L’azienda energetica statale algerina, Sonatrach, all’inizio di aprile ha dichiarato di avere solo “pochi miliardi di metri cubi in più” di gas, secondo i media statali algerini. Tuttavia, ha affermato che stava intensificando l’esplorazione del gas e che potrebbe essere in grado di raddoppiare la capacità di produzione in quattro anni.
La crisi europea del gas mette alla prova i legami dell’Algeria con la Russia
Gli stati dell’Unione Europea vogliono ridurre la loro dipendenza dalla Russia – che fornisce al blocco circa il 35% del suo fabbisogno di gas – dopo l’invasione dell’Ucraina da parte del presidente Vladimir Putin alla fine di febbraio. Sebbene l’UE abbia vietato le importazioni di carbone russo, petrolio e gas non sono ancora stati sanzionati. L’Italia ha dichiarato che sosterrebbe un divieto sul gas russo se l’UE si unisse dietro una tale mossa.
In Algeria Draghi incontrerà il presidente Abdelmadjid Tebboune. Il loro accordo includerà investimenti congiunti nelle energie rinnovabili e nel gas, ha riferito Bloomberg. L’Algeria invia gas in Europa attraverso tre gasdotti. Due atterrano in Spagna e un altro, chiamato TransMed, arriva in Italia. Uno degli oleodotti spagnoli attraversa il Marocco ed è stato recentemente chiuso a causa di una disputa diplomatica tra Algeri e Rabat.
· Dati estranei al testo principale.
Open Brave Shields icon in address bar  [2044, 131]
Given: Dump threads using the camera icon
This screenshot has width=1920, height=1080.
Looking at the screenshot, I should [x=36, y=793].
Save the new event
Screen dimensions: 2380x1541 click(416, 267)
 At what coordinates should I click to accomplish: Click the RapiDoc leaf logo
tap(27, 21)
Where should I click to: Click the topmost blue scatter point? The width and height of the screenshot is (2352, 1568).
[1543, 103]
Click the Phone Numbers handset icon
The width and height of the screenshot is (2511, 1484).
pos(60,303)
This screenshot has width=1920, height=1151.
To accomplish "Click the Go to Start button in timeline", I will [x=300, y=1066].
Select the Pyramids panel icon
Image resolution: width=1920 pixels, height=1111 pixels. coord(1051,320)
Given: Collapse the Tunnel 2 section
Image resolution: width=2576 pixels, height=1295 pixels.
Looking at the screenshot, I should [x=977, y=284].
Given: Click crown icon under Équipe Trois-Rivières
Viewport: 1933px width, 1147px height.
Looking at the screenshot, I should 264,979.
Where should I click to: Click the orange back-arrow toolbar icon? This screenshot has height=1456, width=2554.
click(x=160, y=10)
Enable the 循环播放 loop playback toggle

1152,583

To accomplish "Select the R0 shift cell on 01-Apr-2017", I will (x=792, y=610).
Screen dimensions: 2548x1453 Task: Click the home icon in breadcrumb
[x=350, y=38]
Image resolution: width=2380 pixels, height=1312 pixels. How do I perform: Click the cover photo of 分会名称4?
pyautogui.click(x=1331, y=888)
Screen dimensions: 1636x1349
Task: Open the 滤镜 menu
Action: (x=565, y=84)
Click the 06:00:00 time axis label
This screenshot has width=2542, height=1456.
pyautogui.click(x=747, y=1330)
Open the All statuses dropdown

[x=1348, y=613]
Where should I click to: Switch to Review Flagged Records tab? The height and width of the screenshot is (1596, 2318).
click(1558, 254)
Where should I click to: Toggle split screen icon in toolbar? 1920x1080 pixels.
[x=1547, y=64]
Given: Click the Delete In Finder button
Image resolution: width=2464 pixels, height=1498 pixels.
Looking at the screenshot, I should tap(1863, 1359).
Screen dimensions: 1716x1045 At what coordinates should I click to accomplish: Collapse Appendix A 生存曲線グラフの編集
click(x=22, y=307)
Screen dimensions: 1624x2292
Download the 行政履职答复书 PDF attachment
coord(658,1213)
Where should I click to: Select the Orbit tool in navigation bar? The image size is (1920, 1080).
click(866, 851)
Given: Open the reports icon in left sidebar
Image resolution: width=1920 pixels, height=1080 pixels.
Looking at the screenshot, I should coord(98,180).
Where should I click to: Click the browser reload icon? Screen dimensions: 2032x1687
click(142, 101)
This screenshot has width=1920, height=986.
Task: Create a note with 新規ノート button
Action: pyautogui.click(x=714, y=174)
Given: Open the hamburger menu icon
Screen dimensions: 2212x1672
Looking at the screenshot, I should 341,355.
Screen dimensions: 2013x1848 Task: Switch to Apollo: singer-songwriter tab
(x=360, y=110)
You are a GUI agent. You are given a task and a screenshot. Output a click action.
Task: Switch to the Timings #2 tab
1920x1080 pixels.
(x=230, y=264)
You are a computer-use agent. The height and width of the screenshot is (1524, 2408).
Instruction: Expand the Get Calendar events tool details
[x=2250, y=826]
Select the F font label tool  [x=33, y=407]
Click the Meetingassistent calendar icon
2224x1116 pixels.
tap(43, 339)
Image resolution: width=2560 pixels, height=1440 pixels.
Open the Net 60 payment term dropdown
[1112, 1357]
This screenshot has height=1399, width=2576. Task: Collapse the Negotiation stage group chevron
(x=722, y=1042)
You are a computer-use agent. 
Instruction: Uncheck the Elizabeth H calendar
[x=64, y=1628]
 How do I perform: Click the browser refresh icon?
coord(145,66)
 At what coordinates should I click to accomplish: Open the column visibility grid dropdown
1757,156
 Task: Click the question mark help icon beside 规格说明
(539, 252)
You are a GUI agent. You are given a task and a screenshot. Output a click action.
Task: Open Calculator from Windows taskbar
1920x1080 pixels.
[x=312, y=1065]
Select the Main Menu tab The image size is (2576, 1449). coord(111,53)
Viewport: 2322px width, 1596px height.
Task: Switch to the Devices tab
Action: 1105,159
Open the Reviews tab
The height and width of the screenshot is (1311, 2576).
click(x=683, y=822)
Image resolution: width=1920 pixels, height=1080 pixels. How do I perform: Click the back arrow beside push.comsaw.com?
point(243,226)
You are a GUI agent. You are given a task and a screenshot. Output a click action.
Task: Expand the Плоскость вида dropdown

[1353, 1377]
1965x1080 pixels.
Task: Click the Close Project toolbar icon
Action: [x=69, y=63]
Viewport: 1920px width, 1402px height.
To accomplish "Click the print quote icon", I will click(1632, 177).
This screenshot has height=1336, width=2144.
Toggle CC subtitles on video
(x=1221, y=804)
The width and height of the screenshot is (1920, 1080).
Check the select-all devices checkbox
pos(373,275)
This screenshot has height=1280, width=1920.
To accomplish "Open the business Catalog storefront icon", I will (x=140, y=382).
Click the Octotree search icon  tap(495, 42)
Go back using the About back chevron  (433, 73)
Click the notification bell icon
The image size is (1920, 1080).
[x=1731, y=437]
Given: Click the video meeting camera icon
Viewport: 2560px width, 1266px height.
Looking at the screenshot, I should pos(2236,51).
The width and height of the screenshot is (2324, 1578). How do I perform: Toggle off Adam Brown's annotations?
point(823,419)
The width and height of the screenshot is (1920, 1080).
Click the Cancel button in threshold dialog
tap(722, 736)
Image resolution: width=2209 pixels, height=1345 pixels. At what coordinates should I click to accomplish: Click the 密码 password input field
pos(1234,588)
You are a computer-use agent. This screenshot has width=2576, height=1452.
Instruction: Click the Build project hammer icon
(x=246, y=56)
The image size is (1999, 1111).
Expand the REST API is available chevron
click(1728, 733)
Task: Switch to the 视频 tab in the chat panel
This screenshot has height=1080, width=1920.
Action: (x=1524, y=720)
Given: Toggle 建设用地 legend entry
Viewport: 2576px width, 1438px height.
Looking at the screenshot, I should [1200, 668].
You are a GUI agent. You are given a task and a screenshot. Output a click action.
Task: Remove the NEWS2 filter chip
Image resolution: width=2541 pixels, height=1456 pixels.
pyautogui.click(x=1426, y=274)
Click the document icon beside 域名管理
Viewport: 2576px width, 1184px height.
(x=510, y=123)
L’italiana Eni, che ha contratti di gas a lungo termine con l’Algeria, ha discusso con Sonatrach su come aumentare le forniture. Il ministro degli Esteri Luigi Di Maio e l’amministratore delegato di Eni Claudio Descalzi si sono già recati in Algeria dall’inizio della guerra in Ucraina. Il mese scorso, Eni e Sonatrach hanno annunciato una grande scoperta di petrolio e gas nel Berkine North Basin, nel deserto algerino. A dicembre, hanno firmato un accordo di condivisione della produzione da 1,4 miliardi di dollari per la produzione di petrolio e gas dalla parte meridionale del bacino. Eni e Sonatrach, per ora, non hanno voluto commentare l’accordo previsto per lunedì.